** SHORT TASK **
Update the records from the start through the line containing "Select History in" by replacing "Instruction:" with "Directive:", keeping everything else unchanged.

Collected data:
# # #
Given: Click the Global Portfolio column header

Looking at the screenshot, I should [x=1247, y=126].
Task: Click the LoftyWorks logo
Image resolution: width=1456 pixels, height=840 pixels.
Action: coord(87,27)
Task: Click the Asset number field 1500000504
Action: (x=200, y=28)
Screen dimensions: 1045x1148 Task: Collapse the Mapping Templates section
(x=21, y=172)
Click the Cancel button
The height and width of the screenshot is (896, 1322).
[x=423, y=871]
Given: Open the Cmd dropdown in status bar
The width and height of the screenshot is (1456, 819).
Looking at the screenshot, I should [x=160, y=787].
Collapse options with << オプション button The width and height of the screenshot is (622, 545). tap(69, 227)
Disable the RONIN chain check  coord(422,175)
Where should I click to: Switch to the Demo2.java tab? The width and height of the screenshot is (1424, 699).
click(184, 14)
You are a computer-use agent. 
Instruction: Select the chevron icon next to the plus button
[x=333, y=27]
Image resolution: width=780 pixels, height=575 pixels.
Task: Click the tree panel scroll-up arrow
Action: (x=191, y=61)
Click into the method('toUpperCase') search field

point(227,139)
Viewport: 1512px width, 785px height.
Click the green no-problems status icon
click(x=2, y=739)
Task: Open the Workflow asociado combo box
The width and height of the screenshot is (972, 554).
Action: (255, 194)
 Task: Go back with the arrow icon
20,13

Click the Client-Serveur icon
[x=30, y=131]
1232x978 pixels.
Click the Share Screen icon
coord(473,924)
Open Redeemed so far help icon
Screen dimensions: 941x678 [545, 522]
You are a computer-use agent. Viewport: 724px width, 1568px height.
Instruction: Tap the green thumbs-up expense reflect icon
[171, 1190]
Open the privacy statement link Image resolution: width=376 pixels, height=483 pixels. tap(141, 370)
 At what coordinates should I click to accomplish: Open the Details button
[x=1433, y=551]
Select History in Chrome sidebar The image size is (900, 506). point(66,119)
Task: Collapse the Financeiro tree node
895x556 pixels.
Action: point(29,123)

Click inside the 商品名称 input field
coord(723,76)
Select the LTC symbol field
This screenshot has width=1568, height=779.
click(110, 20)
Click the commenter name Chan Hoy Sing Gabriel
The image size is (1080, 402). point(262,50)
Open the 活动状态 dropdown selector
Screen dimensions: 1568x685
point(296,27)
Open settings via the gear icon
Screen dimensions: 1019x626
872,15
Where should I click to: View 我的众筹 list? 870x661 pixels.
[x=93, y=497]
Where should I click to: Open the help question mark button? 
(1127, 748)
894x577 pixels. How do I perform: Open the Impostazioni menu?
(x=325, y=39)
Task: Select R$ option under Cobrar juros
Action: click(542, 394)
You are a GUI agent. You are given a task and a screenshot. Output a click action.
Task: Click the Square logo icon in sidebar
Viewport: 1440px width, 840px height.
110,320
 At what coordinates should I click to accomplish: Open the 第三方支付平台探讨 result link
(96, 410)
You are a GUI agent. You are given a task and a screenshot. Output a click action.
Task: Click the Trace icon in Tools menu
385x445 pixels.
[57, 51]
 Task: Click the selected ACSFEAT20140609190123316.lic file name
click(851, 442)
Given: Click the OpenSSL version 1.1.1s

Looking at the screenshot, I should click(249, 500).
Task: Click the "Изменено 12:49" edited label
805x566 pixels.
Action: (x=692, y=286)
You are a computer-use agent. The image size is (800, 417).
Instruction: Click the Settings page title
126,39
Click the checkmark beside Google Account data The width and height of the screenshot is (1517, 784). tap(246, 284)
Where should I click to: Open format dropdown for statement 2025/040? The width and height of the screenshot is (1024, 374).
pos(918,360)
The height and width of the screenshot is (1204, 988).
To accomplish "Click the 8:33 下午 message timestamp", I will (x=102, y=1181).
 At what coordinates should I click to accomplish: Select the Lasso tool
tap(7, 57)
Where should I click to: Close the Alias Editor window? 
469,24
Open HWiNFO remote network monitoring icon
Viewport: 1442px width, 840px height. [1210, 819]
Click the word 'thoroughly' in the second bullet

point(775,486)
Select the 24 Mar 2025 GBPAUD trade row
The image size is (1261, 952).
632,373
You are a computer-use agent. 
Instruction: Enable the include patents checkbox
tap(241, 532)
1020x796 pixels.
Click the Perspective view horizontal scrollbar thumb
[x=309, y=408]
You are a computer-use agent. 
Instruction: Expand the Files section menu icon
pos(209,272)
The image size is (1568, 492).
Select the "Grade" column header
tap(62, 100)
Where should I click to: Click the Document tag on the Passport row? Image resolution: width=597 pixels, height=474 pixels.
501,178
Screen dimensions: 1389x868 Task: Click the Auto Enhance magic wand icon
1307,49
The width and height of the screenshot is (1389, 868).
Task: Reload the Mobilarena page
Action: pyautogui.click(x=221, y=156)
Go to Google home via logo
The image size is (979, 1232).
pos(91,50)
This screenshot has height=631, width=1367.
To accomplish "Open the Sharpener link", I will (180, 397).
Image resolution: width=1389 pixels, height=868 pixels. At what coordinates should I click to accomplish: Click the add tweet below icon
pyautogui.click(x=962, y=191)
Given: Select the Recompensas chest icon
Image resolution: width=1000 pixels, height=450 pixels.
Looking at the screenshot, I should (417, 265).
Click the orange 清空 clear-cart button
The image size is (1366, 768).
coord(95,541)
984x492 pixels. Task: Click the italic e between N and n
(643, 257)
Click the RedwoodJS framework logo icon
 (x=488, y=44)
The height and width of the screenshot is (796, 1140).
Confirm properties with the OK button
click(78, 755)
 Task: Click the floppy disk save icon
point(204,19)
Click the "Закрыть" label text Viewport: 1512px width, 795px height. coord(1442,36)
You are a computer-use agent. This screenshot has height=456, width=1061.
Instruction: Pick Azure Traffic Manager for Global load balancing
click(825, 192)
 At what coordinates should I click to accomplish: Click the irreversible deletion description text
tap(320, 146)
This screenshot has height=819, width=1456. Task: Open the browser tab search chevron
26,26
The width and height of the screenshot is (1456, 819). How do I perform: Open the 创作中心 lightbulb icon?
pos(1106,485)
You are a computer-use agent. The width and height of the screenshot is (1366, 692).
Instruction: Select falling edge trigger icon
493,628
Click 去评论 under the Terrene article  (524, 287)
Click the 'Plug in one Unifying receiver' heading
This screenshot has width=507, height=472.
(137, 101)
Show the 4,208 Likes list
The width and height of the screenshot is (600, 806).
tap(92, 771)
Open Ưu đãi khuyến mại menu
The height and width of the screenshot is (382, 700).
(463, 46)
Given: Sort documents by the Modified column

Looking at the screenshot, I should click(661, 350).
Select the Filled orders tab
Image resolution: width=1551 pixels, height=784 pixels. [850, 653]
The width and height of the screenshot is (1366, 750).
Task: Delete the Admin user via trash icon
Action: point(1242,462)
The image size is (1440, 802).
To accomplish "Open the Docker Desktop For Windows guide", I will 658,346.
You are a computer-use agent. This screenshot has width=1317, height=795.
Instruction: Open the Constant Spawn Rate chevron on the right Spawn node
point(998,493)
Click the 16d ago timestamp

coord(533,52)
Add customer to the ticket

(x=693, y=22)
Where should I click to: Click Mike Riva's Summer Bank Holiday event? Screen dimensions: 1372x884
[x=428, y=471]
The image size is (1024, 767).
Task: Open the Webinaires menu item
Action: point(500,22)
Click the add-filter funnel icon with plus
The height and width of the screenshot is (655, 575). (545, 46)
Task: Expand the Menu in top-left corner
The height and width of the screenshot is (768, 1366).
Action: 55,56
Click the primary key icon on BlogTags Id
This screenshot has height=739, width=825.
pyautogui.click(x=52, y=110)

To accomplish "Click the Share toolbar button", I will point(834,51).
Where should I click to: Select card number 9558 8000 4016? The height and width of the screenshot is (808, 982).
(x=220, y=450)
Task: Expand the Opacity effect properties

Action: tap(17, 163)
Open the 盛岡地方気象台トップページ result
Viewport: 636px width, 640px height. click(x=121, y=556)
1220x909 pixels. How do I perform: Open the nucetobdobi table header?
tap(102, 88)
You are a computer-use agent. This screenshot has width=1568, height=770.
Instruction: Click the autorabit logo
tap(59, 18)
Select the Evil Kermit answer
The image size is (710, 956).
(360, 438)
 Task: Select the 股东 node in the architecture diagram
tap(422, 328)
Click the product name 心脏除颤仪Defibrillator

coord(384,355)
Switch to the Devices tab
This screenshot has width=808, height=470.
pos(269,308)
# # #
** EXERCISE RESPONSE **
Given: Click the Global Portfolio column header

Looking at the screenshot, I should [x=1247, y=126].
Task: Click the LoftyWorks logo
Image resolution: width=1456 pixels, height=840 pixels.
Action: coord(87,27)
Task: Click the Asset number field 1500000504
Action: (x=200, y=28)
Screen dimensions: 1045x1148 Task: Collapse the Mapping Templates section
(x=21, y=172)
Click the Cancel button
The height and width of the screenshot is (896, 1322).
[x=423, y=871]
Given: Open the Cmd dropdown in status bar
The width and height of the screenshot is (1456, 819).
Looking at the screenshot, I should [x=160, y=787].
Collapse options with << オプション button The width and height of the screenshot is (622, 545). tap(69, 227)
Disable the RONIN chain check  coord(422,175)
Where should I click to: Switch to the Demo2.java tab? The width and height of the screenshot is (1424, 699).
click(184, 14)
You are a computer-use agent. 
Directive: Select the chevron icon next to the plus button
[x=333, y=27]
Image resolution: width=780 pixels, height=575 pixels.
Task: Click the tree panel scroll-up arrow
Action: (x=191, y=61)
Click into the method('toUpperCase') search field

point(227,139)
Viewport: 1512px width, 785px height.
Click the green no-problems status icon
click(x=2, y=739)
Task: Open the Workflow asociado combo box
The width and height of the screenshot is (972, 554).
Action: (255, 194)
 Task: Go back with the arrow icon
20,13

Click the Client-Serveur icon
[x=30, y=131]
1232x978 pixels.
Click the Share Screen icon
coord(473,924)
Open Redeemed so far help icon
Screen dimensions: 941x678 [545, 522]
You are a computer-use agent. Viewport: 724px width, 1568px height.
Directive: Tap the green thumbs-up expense reflect icon
[171, 1190]
Open the privacy statement link Image resolution: width=376 pixels, height=483 pixels. tap(141, 370)
 At what coordinates should I click to accomplish: Open the Details button
[x=1433, y=551]
Select History in Chrome sidebar The image size is (900, 506). point(66,119)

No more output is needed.